Bank stocks rose Monday on the prospect of more lenient oversight after the Federal Reserve’s top supervisory official stepped down to avoid a potentially thorny legal battle with President-elect Donald Trump.
But consumer advocates said the episode could undermine safeguards protecting Americans from reckless banking practices.
Michael Barr, the Fed’s vice president of supervision, said Monday he’ll step down from that role on Feb. 28 after serving in the position since July 2022 but will remain on the Fed’s board.
Citigroup shares closed up 2.5%, Bank of America rose 1.4%, and Wells Fargo edged up 1.1% as the banking giants’ stocks gave back some of their earlier gains.
“The risk of a dispute over the position could be a distraction from our mission,” Barr said in a statement. “In the current environment, I’ve determined that I would be more effective in serving the American people from my role as governor.”
Why do banks need regulations?
Barr, a Democrat, has led the Fed’s efforts to require banks to hold more capital as a cushion against possible financial crises – a mandate that would channel money from investment and lending and could affect bank profits.
Barr’s resignation as board vice president paves the way for Trump to replace him with a Republican board member more to the liking of the banking industry. Fed Governor Michelle Bowman “seems the likely choice,” Brian Gardner, Stifel’s chief Washington policy strategist, said in a research note.
Why are banks against Basel III?
Gardner said a new vice chair will likely speed up merger reviews, especially for small and midsize banks. He also said a proposed new global regime to toughen bank capital requirements − known as Basel III Endgame − “is dead.” While there could be a new rule, Gardner said he thinks it would be “capital-neutral.”
But since Barr isn’t stepping down from the seven-member board, Democrats will retain their majority until early 2026, when Trump can appoint Republicans to fill open seats.
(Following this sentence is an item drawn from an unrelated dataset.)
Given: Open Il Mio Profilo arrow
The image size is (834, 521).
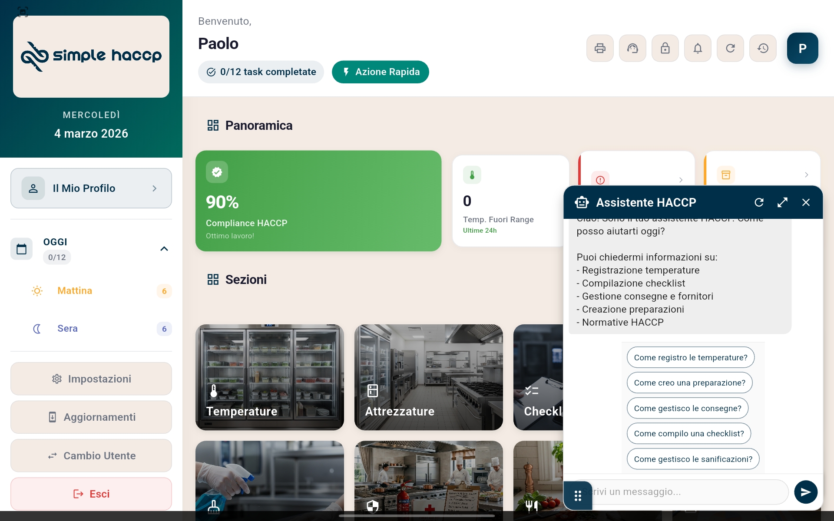Looking at the screenshot, I should point(154,188).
“It is hard for us to see much getting done on a deregulatory side this year given the need to confirm new regulators,” Jaret Seiberg, managing director of TD Cowen, said in a note to clients.
Barr’s term as the Fed’s top banking official was set to expire in July 2026 while his term as governor ends in January 2032.
For weeks, Trump has sought to remove Barr from his banking role, according to Reuters and other reports. A president can only fire a Fed governor for cause, but it’s unclear if he could demote Barr from his supervisory position.
At a news conference after the election, Fed Chair Jerome Powell said Trump would not have the authority to remove him from his role or Barr from his banking position.
Girding for a possible battle in the courts, Barr recently sought advice from law firm Arnold & Porter, a Fed spokesperson said.
Bartlett Naylor, financial policy advocate for Public Citizen, a consumer group, criticized the events leading to Barr’s resignation.
“Wall Street’s attack on honorable public servants attempting to protect hardworking Americans and our economy from reckless banking sends ice water into the veins of financial industry oversight,” Naylor said in a statement. “Barr led the effort to establish better capital safety standards against the vigorous opposition of Wall Street banks.”
In a statement, Tim Scott, R-S.C., incoming chair of the Senate Banking Committee, assailed Barr both for his push for tougher regulations and inadequate oversight that helped lead to a bank run and the collapse of Silicon Valley Bank and related failures at other regional banks in early 2023.
“From his supervisory failures during the Spring 2023 bank failures to the disastrous Basel III Endgame proposal − Michael Barr has failed to meet the responsibilities of his position,” Scott said in a statement. “I stand ready to work with President Trump to ensure we have responsible financial regulators at the helm.”